Ministry of Health figures also highlight the fact that between September and December last year - a three month period - the number of people waiting to see a specialist for the first time rose by more than 5,000 and of those over 2,000 had been waiting for more than 6 months. Here in the Hutt there are 3,484 people waiting for a First Specialist Assessment, 366 of them have been waiting for longer than 6 months. I suspect each of you in this room could name a handful of people that are waiting. Several of you will be on these lists yourselves. We now have 120,000 patients in New Zealand who have been referred by their family doctor to a specialist who are waiting to be seen. These people don’t even factor in waiting list figures.

Just before Labour came to power in 1999, there were 180,000 people on waiting lists. They campaigned hard with the promise to slash these waiting lists. Today there are still 180,000 people on waiting lists. An extra $3.5 billion has gone into health and the same number of people are waiting for treatment.

Of course statistics don’t tell the real story. Those statistics hide real suffering. One such tale is that of a 90 year old lady in the Hawkes Bay - her grandson contacted me to ask for help. She is quickly going blind while she waits (11 months so far) for her cataracts to be operated on. She has gone from living independently on her own, to requiring a great deal of assistance in her home. Soon she will be unable to cope and require residential care. All for the sake of an operation that costs $25 for the Fred Hollows Foundation to perform. I suspect that each of you here today knows of someone in a similar situation. The Government has promised more cataract surgery - but what will happen to the people going blind with glaucoma. They will now have to wait longer, while the cataracts are seen to first. Picking favourites is not a fair way to run a health system.

ACT says that overnight we could deal with many of these problems by allowing

the public sector to co-operate with the private hospitals to perform operations. ACC does 80% of its surgery privately, but public hospitals are instructed to do operations “in house”.

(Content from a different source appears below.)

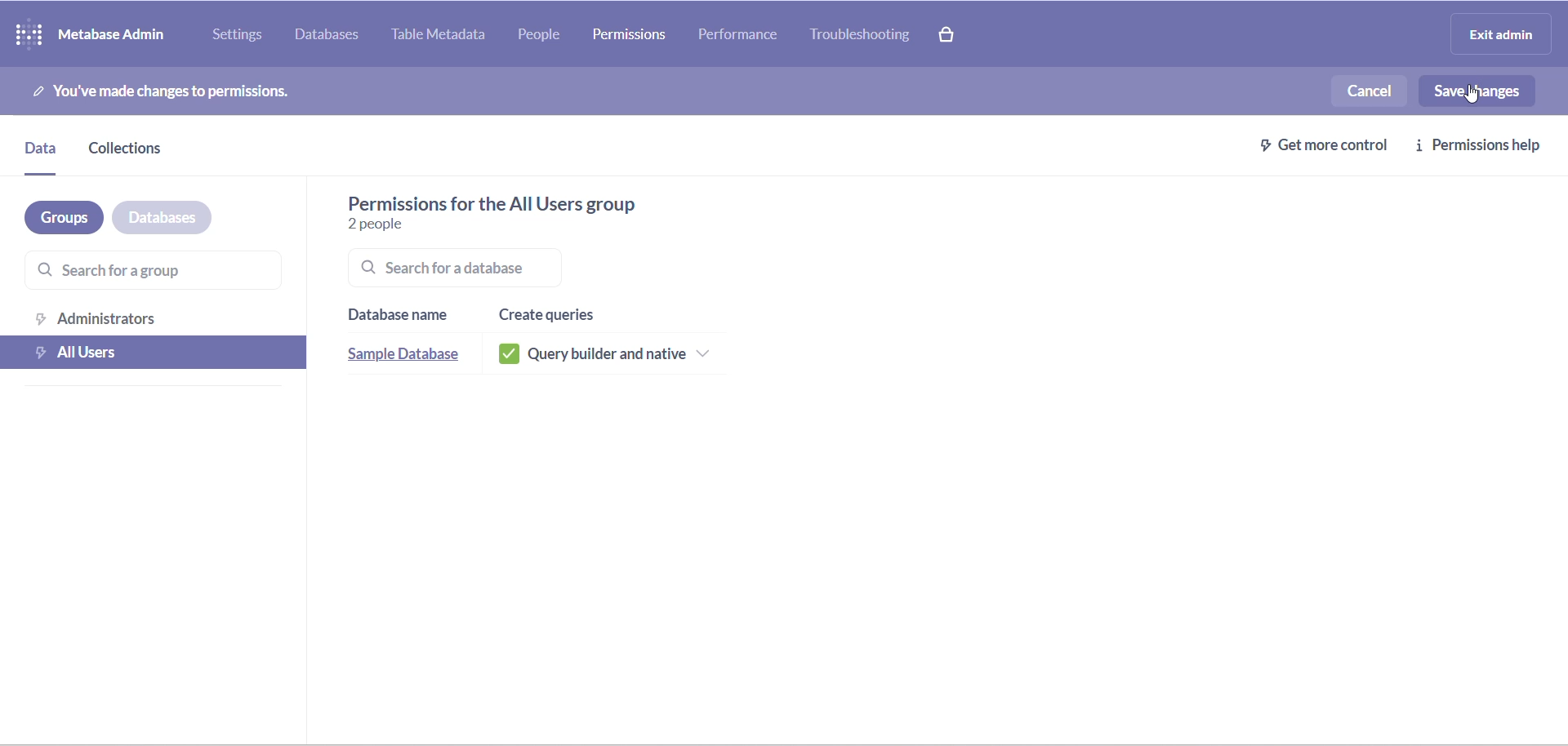  Describe the element at coordinates (139, 149) in the screenshot. I see `collections` at that location.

Many older New Zealanders have decided to abandon their health insurance policies, mainly due to the cost. Unfortunately the Government thinks it is acceptable to make people pay twice for their healthcare - once through taxation and again through health insurance with no recognition that they relieve the burden on the health system. ACT says that taking financial responsibility for health should be rewarded and options for doing this should be explored.

Health bureaucracy must be reduced. The Health Ministry continues to grow and valuable health dollars are being taken away from front line care. District Health Boards are having to cope with the Holidays Act, pay rises for nurses and administrative demands that divert money from patient care. In each of the last two financial years productivity in our country’s hospitals has decreased - more money in to produce, less healthcare for Kiwis.

We have an aging population with high health needs and epidemics of diabetes and obesity. The way health is run at the moment is not working. It is time to abandon political ideology and look to new ideas so we have the best quality treatment for the best cost in the best time for all Kiwis. ACT has these ideas and a Party Vote for ACT will mean they can become a reality.